▶ Action item
Copy, word for word, the lines of the entries below between the one with "Task: Close the popup with X button" and the one with "The image size is (1225, 560).", inclusive, and leave out everything else.

▶ Exercise input
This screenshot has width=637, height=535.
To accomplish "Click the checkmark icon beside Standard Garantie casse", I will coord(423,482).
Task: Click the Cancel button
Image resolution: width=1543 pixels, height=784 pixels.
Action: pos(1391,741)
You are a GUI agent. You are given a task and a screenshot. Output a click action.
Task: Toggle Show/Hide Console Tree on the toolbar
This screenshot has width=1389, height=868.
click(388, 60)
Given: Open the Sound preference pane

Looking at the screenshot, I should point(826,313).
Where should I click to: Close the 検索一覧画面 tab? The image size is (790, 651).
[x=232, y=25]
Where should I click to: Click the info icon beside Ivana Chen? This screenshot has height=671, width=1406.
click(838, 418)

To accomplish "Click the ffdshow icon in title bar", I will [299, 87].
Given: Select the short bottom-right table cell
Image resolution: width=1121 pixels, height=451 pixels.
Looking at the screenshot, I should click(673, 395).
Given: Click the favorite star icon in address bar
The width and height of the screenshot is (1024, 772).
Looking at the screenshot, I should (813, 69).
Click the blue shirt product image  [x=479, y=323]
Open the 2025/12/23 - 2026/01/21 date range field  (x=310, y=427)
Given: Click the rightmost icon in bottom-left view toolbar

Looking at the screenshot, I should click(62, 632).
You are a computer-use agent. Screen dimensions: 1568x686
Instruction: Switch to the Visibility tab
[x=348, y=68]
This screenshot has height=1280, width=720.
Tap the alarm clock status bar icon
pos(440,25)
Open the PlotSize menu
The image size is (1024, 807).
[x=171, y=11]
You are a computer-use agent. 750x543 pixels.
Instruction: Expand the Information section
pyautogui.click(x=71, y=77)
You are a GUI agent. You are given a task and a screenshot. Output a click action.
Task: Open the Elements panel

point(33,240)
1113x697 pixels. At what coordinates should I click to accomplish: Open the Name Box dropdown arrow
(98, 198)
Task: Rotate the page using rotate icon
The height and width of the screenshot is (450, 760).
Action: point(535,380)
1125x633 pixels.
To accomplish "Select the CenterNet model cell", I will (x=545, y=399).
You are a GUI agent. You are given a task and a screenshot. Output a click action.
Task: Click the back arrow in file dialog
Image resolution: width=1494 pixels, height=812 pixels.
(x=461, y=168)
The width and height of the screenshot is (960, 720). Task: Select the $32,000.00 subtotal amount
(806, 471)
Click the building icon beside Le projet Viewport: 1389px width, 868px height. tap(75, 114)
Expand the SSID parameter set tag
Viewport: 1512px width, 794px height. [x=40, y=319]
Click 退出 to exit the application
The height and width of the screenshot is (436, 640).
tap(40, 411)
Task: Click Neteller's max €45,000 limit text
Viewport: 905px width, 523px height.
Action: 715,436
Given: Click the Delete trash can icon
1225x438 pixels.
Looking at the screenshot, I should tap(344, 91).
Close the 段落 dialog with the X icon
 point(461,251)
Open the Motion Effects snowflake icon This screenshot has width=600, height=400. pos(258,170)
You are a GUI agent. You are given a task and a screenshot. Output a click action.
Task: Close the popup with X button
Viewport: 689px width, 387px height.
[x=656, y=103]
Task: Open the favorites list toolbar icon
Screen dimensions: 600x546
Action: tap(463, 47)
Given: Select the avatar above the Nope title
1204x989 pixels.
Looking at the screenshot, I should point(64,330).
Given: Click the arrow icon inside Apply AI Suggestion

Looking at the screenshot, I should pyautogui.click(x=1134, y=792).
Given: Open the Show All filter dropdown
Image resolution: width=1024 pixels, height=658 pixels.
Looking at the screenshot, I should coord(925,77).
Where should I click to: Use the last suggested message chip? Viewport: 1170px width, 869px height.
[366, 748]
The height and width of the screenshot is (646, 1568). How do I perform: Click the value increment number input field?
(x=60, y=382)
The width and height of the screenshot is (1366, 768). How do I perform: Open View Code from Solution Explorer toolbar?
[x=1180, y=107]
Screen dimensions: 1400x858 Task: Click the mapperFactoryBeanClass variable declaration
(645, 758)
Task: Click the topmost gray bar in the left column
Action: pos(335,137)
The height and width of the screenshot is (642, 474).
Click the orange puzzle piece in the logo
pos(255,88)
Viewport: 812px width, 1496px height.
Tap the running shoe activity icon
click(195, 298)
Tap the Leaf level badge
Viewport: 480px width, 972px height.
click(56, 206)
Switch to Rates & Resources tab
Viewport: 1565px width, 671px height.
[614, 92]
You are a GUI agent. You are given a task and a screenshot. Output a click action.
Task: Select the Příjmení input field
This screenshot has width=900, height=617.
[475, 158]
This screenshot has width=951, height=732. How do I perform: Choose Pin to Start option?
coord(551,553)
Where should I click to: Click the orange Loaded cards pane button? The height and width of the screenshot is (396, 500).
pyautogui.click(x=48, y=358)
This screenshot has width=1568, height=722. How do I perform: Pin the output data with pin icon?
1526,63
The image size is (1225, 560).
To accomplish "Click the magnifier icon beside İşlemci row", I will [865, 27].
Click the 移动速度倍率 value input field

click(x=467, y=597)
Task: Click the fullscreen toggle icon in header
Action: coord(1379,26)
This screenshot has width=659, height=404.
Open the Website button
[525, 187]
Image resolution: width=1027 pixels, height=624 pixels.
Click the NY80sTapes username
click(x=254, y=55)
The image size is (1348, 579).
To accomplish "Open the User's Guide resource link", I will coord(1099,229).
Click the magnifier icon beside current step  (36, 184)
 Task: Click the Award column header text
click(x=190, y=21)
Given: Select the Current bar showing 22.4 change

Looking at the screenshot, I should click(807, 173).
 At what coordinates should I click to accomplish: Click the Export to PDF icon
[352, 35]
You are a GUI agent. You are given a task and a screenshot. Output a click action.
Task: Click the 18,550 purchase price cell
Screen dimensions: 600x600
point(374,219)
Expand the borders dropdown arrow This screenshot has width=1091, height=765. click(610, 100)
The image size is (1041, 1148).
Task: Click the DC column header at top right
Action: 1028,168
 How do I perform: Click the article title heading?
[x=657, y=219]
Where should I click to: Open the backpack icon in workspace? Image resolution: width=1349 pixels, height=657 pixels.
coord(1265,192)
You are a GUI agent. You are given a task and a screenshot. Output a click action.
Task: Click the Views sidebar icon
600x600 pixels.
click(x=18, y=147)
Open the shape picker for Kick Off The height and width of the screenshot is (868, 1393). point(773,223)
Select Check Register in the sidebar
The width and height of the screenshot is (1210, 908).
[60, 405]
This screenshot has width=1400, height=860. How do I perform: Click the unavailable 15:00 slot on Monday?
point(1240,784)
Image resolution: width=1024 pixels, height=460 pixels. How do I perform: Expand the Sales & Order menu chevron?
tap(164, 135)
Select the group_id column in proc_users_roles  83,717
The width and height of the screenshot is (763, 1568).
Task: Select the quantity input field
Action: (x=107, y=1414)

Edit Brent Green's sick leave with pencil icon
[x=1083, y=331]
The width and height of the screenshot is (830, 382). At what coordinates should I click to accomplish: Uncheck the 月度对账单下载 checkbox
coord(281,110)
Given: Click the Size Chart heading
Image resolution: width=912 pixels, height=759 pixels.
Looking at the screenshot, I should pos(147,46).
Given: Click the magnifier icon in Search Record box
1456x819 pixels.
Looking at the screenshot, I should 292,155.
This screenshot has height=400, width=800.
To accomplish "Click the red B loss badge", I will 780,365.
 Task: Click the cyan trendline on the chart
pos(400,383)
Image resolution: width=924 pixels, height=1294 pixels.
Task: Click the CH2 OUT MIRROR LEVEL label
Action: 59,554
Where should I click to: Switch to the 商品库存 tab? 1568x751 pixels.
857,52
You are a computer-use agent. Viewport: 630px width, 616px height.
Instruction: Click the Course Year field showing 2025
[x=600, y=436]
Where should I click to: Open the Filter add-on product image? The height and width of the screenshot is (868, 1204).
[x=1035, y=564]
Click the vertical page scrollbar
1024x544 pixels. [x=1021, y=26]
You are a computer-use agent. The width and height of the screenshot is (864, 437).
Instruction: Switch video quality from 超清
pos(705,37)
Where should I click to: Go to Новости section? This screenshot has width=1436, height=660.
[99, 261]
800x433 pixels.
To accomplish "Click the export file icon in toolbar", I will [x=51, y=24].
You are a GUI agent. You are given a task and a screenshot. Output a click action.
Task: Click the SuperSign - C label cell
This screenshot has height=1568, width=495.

▶ Expected answer
Task: Close the popup with X button
Viewport: 689px width, 387px height.
[x=656, y=103]
Task: Open the favorites list toolbar icon
Screen dimensions: 600x546
Action: tap(463, 47)
Given: Select the avatar above the Nope title
1204x989 pixels.
Looking at the screenshot, I should point(64,330).
Given: Click the arrow icon inside Apply AI Suggestion

Looking at the screenshot, I should pyautogui.click(x=1134, y=792).
Given: Open the Show All filter dropdown
Image resolution: width=1024 pixels, height=658 pixels.
Looking at the screenshot, I should coord(925,77).
Where should I click to: Use the last suggested message chip? Viewport: 1170px width, 869px height.
[366, 748]
The height and width of the screenshot is (646, 1568). How do I perform: Click the value increment number input field?
(x=60, y=382)
The width and height of the screenshot is (1366, 768). How do I perform: Open View Code from Solution Explorer toolbar?
[x=1180, y=107]
Screen dimensions: 1400x858 Task: Click the mapperFactoryBeanClass variable declaration
(645, 758)
Task: Click the topmost gray bar in the left column
Action: pos(335,137)
The height and width of the screenshot is (642, 474).
Click the orange puzzle piece in the logo
pos(255,88)
Viewport: 812px width, 1496px height.
Tap the running shoe activity icon
click(195, 298)
Tap the Leaf level badge
Viewport: 480px width, 972px height.
click(56, 206)
Switch to Rates & Resources tab
Viewport: 1565px width, 671px height.
[614, 92]
You are a GUI agent. You are given a task and a screenshot. Output a click action.
Task: Select the Příjmení input field
This screenshot has width=900, height=617.
[475, 158]
This screenshot has width=951, height=732. How do I perform: Choose Pin to Start option?
coord(551,553)
Where should I click to: Click the orange Loaded cards pane button? The height and width of the screenshot is (396, 500).
pyautogui.click(x=48, y=358)
This screenshot has width=1568, height=722. How do I perform: Pin the output data with pin icon?
1526,63
The image size is (1225, 560).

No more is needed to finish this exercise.